なんといっても「True Key」は「インテル入ってる!」でおなじみのIntel謹製クラウドツールなんですよね。
「True Key」で16個以上のログイン情報を管理したいなら、有料版(年額2500円)が必要です。でもセキュリティーソフトのマカフィー利用者なら「True Key」の有料版を無料で使い続けられるということで、試しに使てみたら、パソコンやiPhone/iPadであまりに快適にログインできるので、最近「True Key」に乗り換えました。詳細は、iPhoneのパスワード管理アプリを迷惑「True Key」へ変更!意外に快適だった をご覧ください。
他にもウィルス対策ソフト(セキュリティーソフト)に付属している以下のパスワード管理ソフトがあります。
- ノートンIDセーフ:シマンテックのノートン(Norton)のスタンダード版以上に搭載されれています。

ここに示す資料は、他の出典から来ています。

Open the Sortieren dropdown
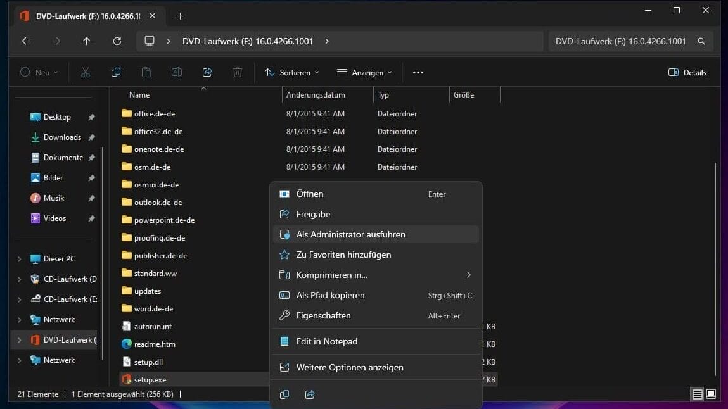728x409 pixels. point(292,73)
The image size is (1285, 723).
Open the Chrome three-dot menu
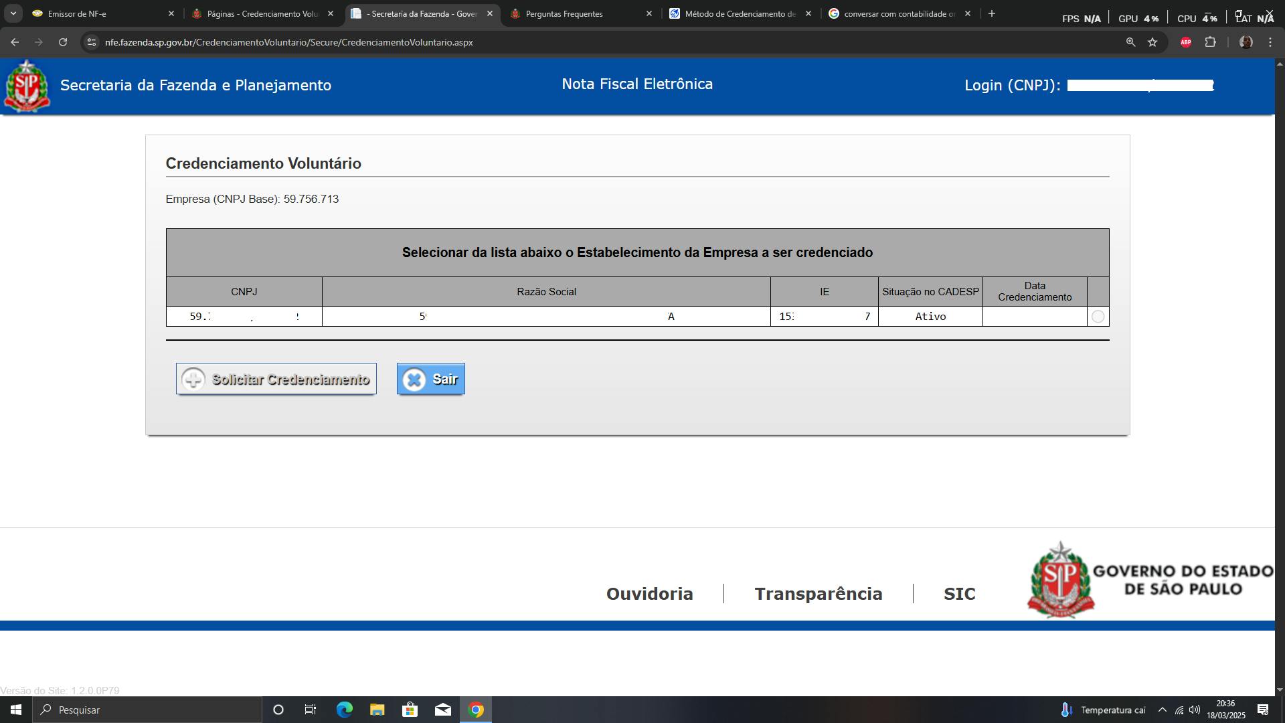point(1270,42)
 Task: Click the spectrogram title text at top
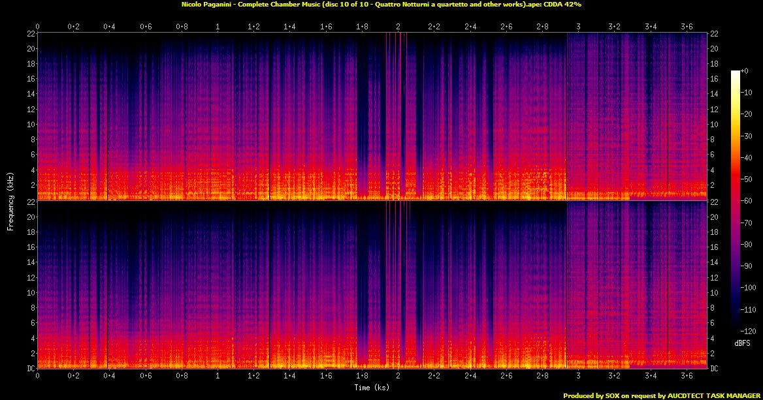(381, 4)
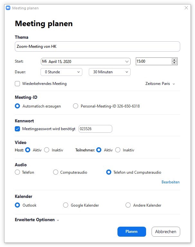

- パスワードマネージャー:トレンドマイクロのウィルスバスターに搭載。
- Tru Key:マカフィー リブセーフに付属。(上述)
その他のアプリ
その他のおすすめパスワード管理アプリは以下の通り。
無料版なら

有料版なら1Passwordが定番。Mac、Windowsパソコンでも同期可能です。

「1Password – Password Manager」
私が最近まで利用していたのは RoboForm 。登録アカウント数は無制限の有料版PC版を購入すれば、スマホアプリの利用は無料です。(詳しくは PC版、iPhone版 、からどうぞ。)

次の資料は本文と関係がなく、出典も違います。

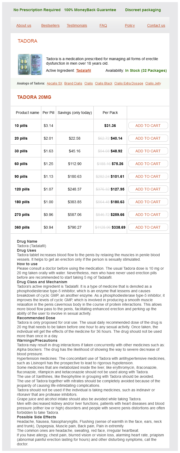Add the 90 pills pack to cart
Viewport: 180px width, 453px height.
coord(148,176)
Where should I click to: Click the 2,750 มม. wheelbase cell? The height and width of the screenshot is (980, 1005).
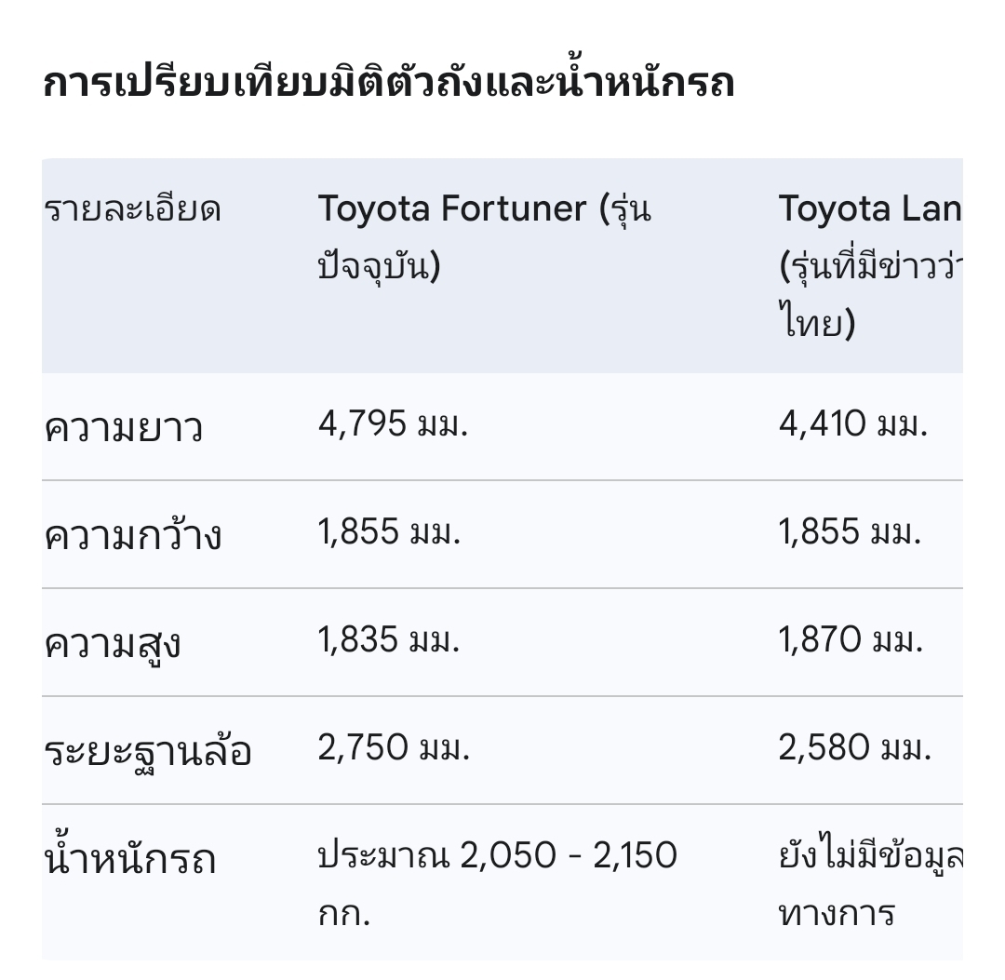point(395,746)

RoboForm には Android版アプリもあり万能です。
他にも有名どころとして Lastpass があります。私も RoboForm を利用する前は利用していました。
以上、パスワード使い回しが問題に根源にある不正ログイン対策でした。しっかりルールを作ることがおすすめなパスワードの作り方です。
コメント
マイクロソフトのパスワードに関するガイダンス
https://blogs.technet.microsoft.com/jpntsblog/2016/05/27/%E3%83%9E%E3%82%A4%E3%82%AF%E3%83%AD%E3%82%BD%E3%83%95%E3%83%88%E3%81%AE%E3%83%91%E3%82%B9%E3%83%AF%E3%83%BC%E3%83%89%E3%81%AB%E9%96%A2%E3%81%99%E3%82%8B%E3%82%AC%E3%82%A4%E3%83%80%E3%83%B3%E3%82%B9/
2. 文字の組み合わせ (複雑さ) に関する要件を廃止する
パスワードの複雑さ要件があることで、ユーザーは予測しやすいパスワードを設定する可能性が高まることが知られています。
ほとんどのシステムが、大文字や小文字の英字、数字や記号を組み合わせた複雑さの要件を定めていますが、多くの人が同じようなパターン (最初の文字は大文字、記号や数字は最後など) でパスワードを設定しています。攻撃者は、ユーザーのこのような傾向を把握して、パスワードの解読を試みます。